St. Peter Chrysologus: Luke 7:47 THURSDAY IN PASSION TIME: Many sins are forgiven her because she has loved much.



The Pharisee asked Christ to eat. What did the woman who was not asked seek there? A stranger does not burst into the interior of a house. An uninvited man does not dare to enter its private banquet room. A reckless spectator does not dare to disturb the foods made ready to relax spirits weary after labor. Why, then, does this woman, unknown—or rather of bad reputation— burdened with grief, weeping copiously, lamenting aloud, with the doorkeeper unaware, and everyone else, too, even the Shepherd Himself—why does she run through all the doors, pass through all the groups of servants, fly even to the private hall of the banquet, and turn the whole house of joy into one of lamentation and wailing?

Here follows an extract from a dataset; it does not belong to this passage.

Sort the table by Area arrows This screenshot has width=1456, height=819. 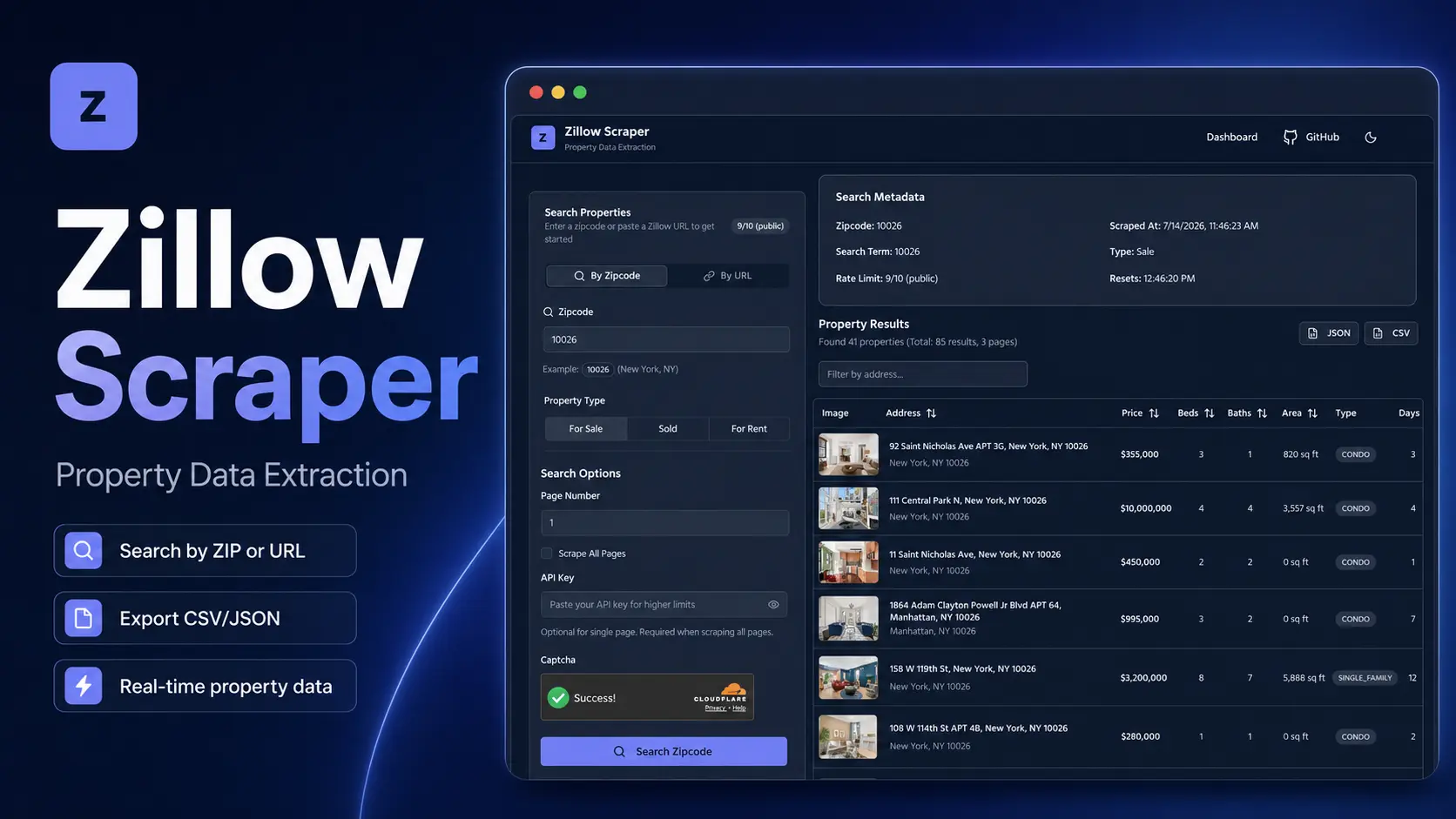[1312, 413]
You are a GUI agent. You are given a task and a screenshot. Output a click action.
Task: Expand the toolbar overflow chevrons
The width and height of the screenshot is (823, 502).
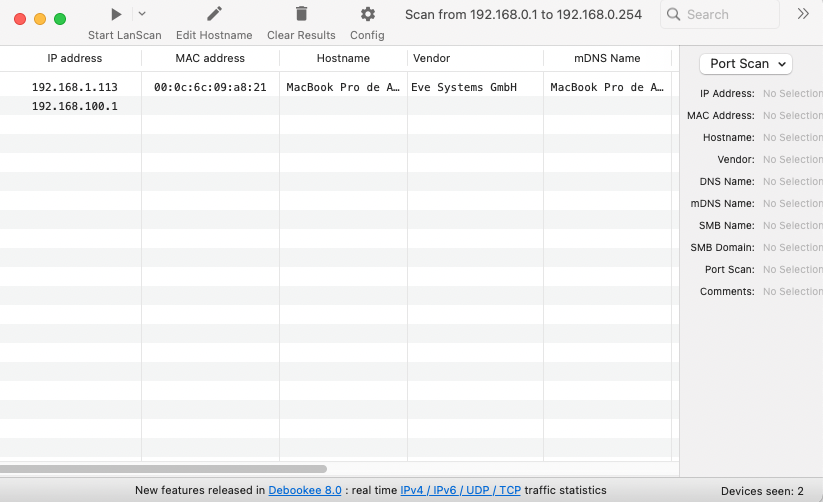(x=803, y=14)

Brethren, she did not come uninvited; she was under command. She entered not as one rashly daring, but as one ushered in. He who ordered her to be absolved by a heavenly judgment is the One who caused her to be brought to Himself. The well-dressed Pharisee was reclining at the first place on his banquet couch, swelling with pride before the very eyes of Christ. In order to please men, not God, he was gaily engrossed in his banquet. At that time the woman came. She came up from behind, because a guilty soul seeking pardon stands behind the pardoner's back. She knew that because of her guilt she had lost the confidence to stand before His face.

When she came, she came to make satisfaction to God, not to please men. She came to provide a banquet of devotion, not of pleasure. She set a table of repentance, served courses of compunction and the bread of sorrow. She mixed the drink with tears in proper measure, and to the full delight of God she struck music from her heart and body. She produced the organ tones of her lamentations, played upon the zither by her long and rhythmical sighs, and fitted her groans to the flute. While she kept striking her breast in reproach to her conscience, she made the cymbals resound which would please God. While she set foods like these before God's sight, she received abundant mercy.